INSTRUCTIONS FOR THE TASK: For this exercise, copy exactly every line from the one holding "The image size is (1233, 790)." through the end of the data, both included. Omit pictures.
━━ RECORDS SHOWN ━━
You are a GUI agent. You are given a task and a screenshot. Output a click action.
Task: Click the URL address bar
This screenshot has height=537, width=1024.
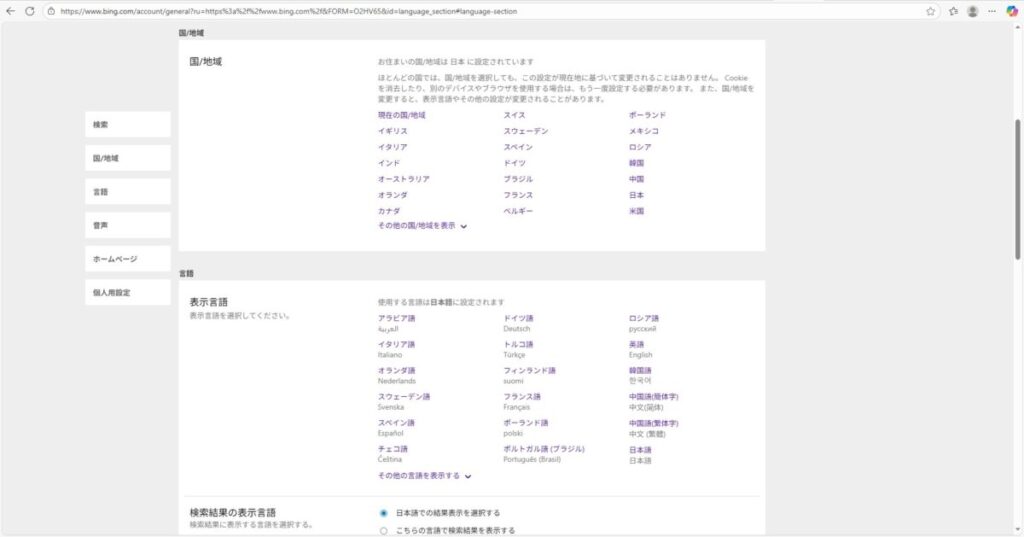click(480, 11)
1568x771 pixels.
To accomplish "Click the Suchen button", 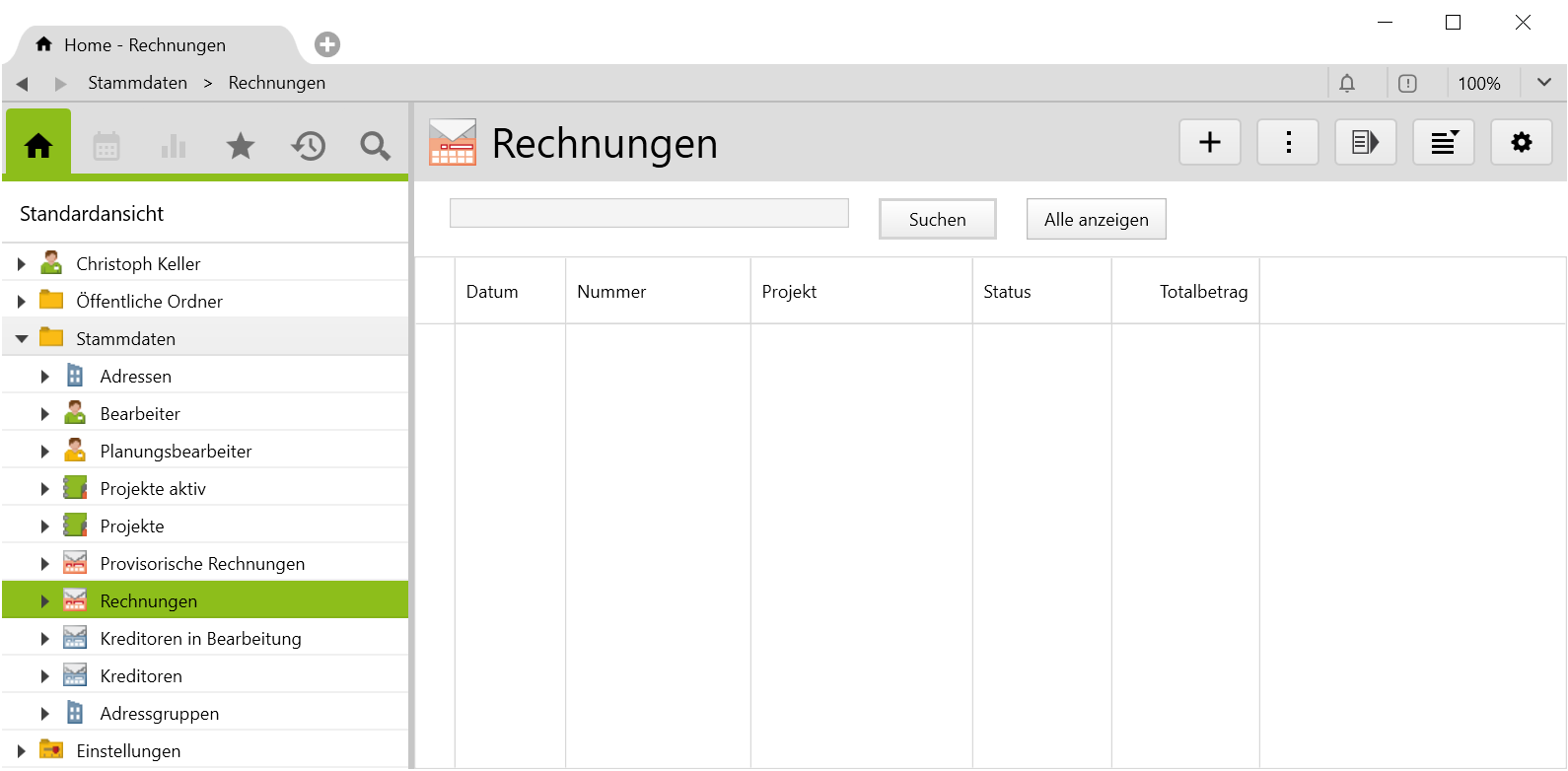I will (937, 220).
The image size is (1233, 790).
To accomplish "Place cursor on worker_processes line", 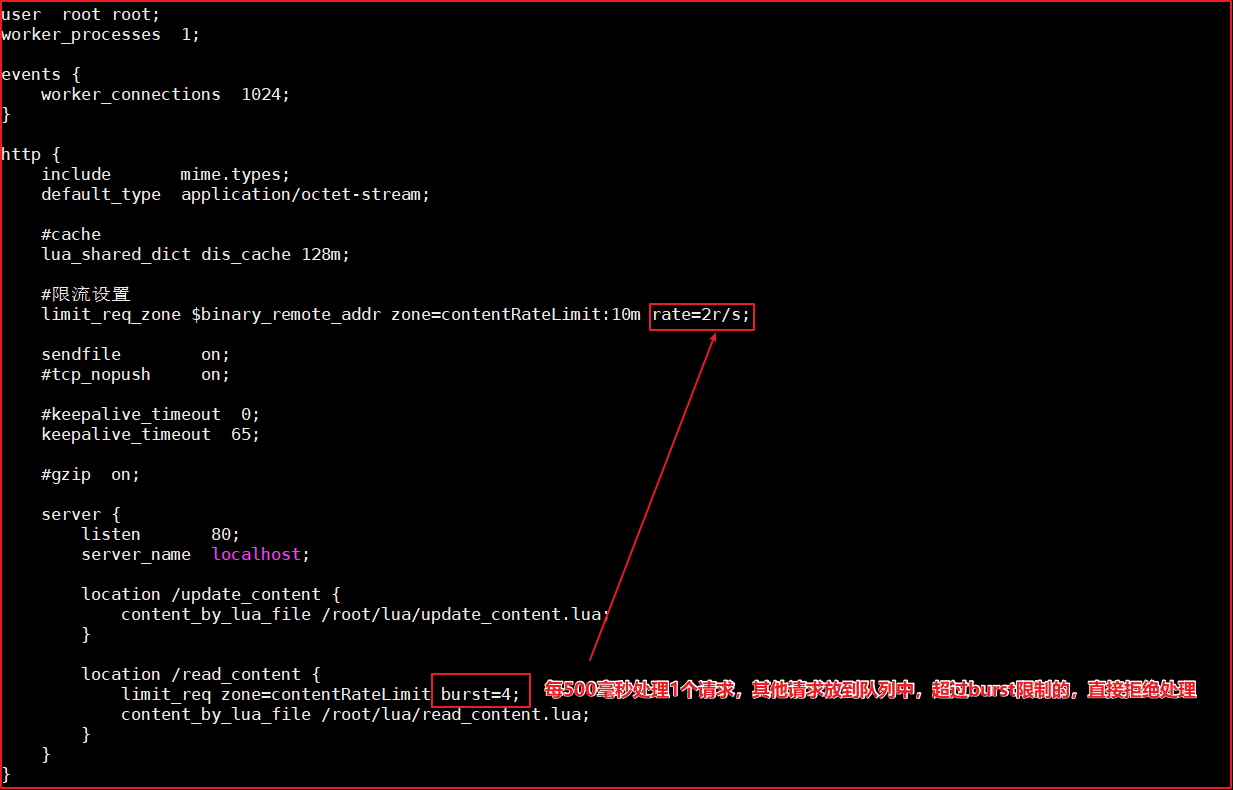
━━━
TASK OUTPUT:
The image size is (1233, 790).
To accomplish "Place cursor on worker_processes line", 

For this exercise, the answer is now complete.